Symptoms of a lower back muscle spasm

Tests that you can do to see if you have a muscle spasm in your lower back

  • Sit upright on a chair
  • Slowly lean forward as if to reach down to put on your shoes
  • Come back up into an upright seated position
  • Pain and tension in your lower back at any point during these movements may indicate that you have muscle pain and spasms in your lower back
  • Stand comfortably with your feet slightly apart and arms hanging next to your sides
  • Bend sideways to one side
  • Slowly bend as far as you can go and come back up
  • Repeat this movement to the other side
  • Pain or tension in your lower back at any point during this movement may indicate a muscle pain and spasms in your lower back
  • Stand comfortably with your feet slightly apart and your arms next to your sides
  • Turn your upper body to one side as far as you can go (almost like you want to reach the back of your leg with your hand)
  • Repeat this movement to the other side
  • Pain or tension in your lower back may indicate muscle pain and spasms in your lower back
  • Stand comfortably with your feet slightly apart
  • Try to tilt your pelvis back, flattening your lower back
  • Keep your lower back and the rest of your back as flat and straight as possible while slowly bending forward
  • Bend as far as you can and come back up, while keeping your back as flat and as straight as possible
  • If you feel pain or tension in your lower back or even an inability to control the movement, you could have muscle pain and spasms in your lower back

How severe is the muscle spasm in my lower back?

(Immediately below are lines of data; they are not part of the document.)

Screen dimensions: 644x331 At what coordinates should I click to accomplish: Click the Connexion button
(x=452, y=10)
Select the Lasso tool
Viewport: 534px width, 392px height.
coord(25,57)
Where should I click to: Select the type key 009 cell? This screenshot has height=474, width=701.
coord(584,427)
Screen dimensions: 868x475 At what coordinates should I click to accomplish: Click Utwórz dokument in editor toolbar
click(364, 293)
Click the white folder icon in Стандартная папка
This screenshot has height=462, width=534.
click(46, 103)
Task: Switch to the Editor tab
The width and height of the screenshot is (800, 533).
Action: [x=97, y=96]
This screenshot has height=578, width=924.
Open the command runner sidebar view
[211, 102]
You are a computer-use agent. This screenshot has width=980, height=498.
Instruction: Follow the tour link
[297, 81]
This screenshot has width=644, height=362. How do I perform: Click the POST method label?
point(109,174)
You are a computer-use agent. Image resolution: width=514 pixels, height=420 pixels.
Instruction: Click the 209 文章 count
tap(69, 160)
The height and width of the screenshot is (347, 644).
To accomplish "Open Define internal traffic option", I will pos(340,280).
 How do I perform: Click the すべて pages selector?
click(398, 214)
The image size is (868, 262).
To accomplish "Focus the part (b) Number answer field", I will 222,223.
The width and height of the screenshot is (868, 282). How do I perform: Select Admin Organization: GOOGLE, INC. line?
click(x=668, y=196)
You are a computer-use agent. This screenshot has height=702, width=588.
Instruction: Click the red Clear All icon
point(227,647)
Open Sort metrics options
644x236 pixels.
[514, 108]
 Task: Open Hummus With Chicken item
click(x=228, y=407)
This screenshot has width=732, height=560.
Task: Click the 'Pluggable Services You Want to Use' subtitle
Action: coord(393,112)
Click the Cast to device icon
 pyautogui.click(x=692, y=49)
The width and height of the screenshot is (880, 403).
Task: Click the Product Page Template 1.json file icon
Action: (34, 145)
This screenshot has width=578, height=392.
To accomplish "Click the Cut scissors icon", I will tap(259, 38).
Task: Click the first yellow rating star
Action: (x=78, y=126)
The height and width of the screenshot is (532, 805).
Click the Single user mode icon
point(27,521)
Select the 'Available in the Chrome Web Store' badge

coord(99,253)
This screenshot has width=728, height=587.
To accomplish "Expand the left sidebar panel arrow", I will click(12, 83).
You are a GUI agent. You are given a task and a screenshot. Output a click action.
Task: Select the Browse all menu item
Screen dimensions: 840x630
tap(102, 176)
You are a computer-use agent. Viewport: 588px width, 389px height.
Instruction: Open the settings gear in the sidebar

There is no specific grading for the severity of a muscle spasm. A good way to determine the severity of the muscle spasm in your lower back, is to look at how much it is influencing your life. Are you able to bend, sit, get up to stand, walk, run or exercise? A severe lower back muscle spasm is so disabling that simply putting on pants will be excruciating.

It starts with a muscle spasm, but could get worse

If the load placed on your lower back muscles is too excessive, the muscles won’t be able to hold the contraction. Standing stooped over a box while you sort through some things will cause the muscles in your lower back to get tired. Your back muscles are now forced to contract while being overstretched and this makes them vulnerable to injury. This combination of muscle fatigue and overload may lead to a muscle spasm at first. This spasm is to warn you to not push any further. Pushing through it leads to a muscle strain.

What is the difference between a muscle spasm and a muscle strain?

muscle strain is an injury that leads to tears in the muscle tissue and a muscle spasm is a continued, involuntary contraction of a muscle. Muscle spasms usually serves as a warning for you to stop doing what you’re doing because it could lead to a muscle strain. Lower back muscle spasms can ease with the right treatment, whereas a muscle strain is a tear in the muscle that needs to heal with time.

Grading of a muscle strain:

• Grade 1: A small amount of micro tears occur within the muscle. It usually presents as stiffness rather than pain.
• Grade 2: A large number of micro tears occur, causing a partial tear of the whole muscle. It is painful to move or stretch the muscle.
• Grade 3: The muscle tears along a large area or tears completely. This is the most severe muscle strain that you can get. This degree of muscle strain will cause intense sharp pain and even the slightest movement or stretch will cause severe pain.

Recurring, chronic muscle spasms in your lower back is a secondary problem caused by an underlying injuryInstability and repeated pressure and compression of the joints, discs and nerves in your back, will cause protective muscle spasms. If you ignore the warning signs and push through the pain, you could be injuring yourself even further. With time and with recurring back muscle spasms, you become afraid of doing certain movements. You never know when your back will seize up. Now, you think twice before you say yes to jump on the trampoline with your kids. It could happen any moment and you know by now, how bad it is. You want to avoid it at all costs.

Diagnosis

Physiotherapy diagnosis

Our physiotherapists are experts in human anatomy and movement, with the necessary experience to diagnose a muscle spasm or muscle strain in your lower back. We fully understand the intricate way muscles work in coordination with each other and can accurately diagnose which muscle has been injured and if any underlying structures in your lower back can cause a muscle guarding reaction. Doing a full clinical assessment and getting the necessary information about your pain is the starting point.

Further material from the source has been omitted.